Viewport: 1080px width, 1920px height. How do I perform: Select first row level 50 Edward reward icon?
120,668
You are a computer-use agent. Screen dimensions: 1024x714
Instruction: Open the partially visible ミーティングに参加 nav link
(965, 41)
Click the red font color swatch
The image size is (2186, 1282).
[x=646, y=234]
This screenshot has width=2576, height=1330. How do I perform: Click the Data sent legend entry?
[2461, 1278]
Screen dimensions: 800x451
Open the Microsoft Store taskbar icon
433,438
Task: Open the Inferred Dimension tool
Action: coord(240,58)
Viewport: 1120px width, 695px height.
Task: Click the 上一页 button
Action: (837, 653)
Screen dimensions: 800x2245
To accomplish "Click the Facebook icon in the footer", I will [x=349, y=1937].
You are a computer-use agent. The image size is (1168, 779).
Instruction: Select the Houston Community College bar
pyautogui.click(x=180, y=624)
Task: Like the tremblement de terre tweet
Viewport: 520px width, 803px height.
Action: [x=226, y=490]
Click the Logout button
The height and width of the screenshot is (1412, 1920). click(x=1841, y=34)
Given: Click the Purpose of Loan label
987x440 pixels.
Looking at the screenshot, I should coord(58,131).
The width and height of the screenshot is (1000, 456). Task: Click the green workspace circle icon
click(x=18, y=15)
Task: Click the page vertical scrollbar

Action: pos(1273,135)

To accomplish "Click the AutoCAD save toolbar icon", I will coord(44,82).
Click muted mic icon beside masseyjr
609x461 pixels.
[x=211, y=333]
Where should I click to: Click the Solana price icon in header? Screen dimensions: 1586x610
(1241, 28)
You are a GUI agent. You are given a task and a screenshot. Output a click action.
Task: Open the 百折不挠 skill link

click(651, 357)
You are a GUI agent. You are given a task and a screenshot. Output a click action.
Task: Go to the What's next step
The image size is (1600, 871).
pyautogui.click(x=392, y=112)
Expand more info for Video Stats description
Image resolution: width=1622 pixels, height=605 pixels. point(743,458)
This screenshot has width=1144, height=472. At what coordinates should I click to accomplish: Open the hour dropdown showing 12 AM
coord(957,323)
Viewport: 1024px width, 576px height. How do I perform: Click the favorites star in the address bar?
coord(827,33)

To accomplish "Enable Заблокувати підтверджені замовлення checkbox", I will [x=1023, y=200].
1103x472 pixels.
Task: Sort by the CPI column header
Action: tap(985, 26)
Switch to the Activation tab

··········

[Work to be completed]
Rewrite all of the entries above, putting "Screen size" wherever "Screen dimensions" appears and leaving everything else unchanged.

[Task solution]
Viewport: 1080px width, 1920px height. How do I perform: Select first row level 50 Edward reward icon?
120,668
You are a computer-use agent. Screen size: 1024x714
Instruction: Open the partially visible ミーティングに参加 nav link
(965, 41)
Click the red font color swatch
The image size is (2186, 1282).
[x=646, y=234]
This screenshot has width=2576, height=1330. How do I perform: Click the Data sent legend entry?
[2461, 1278]
Screen size: 800x451
Open the Microsoft Store taskbar icon
433,438
Task: Open the Inferred Dimension tool
Action: coord(240,58)
Viewport: 1120px width, 695px height.
Task: Click the 上一页 button
Action: (837, 653)
Screen size: 800x2245
To accomplish "Click the Facebook icon in the footer", I will [x=349, y=1937].
You are a computer-use agent. The image size is (1168, 779).
Instruction: Select the Houston Community College bar
pyautogui.click(x=180, y=624)
Task: Like the tremblement de terre tweet
Viewport: 520px width, 803px height.
Action: [x=226, y=490]
Click the Logout button
The height and width of the screenshot is (1412, 1920). click(x=1841, y=34)
Given: Click the Purpose of Loan label
987x440 pixels.
Looking at the screenshot, I should coord(58,131).
The width and height of the screenshot is (1000, 456). Task: Click the green workspace circle icon
click(x=18, y=15)
Task: Click the page vertical scrollbar

Action: pos(1273,135)

To accomplish "Click the AutoCAD save toolbar icon", I will coord(44,82).
Click muted mic icon beside masseyjr
609x461 pixels.
[x=211, y=333]
Where should I click to: Click the Solana price icon in header? Screen size: 1586x610
(1241, 28)
You are a GUI agent. You are given a task and a screenshot. Output a click action.
Task: Open the 百折不挠 skill link

click(651, 357)
You are a GUI agent. You are given a task and a screenshot. Output a click action.
Task: Go to the What's next step
The image size is (1600, 871).
pyautogui.click(x=392, y=112)
Expand more info for Video Stats description
Image resolution: width=1622 pixels, height=605 pixels. point(743,458)
This screenshot has width=1144, height=472. At what coordinates should I click to accomplish: Open the hour dropdown showing 12 AM
coord(957,323)
Viewport: 1024px width, 576px height. How do I perform: Click the favorites star in the address bar?
coord(827,33)

To accomplish "Enable Заблокувати підтверджені замовлення checkbox", I will [x=1023, y=200].
1103x472 pixels.
Task: Sort by the CPI column header
Action: tap(985, 26)
Switch to the Activation tab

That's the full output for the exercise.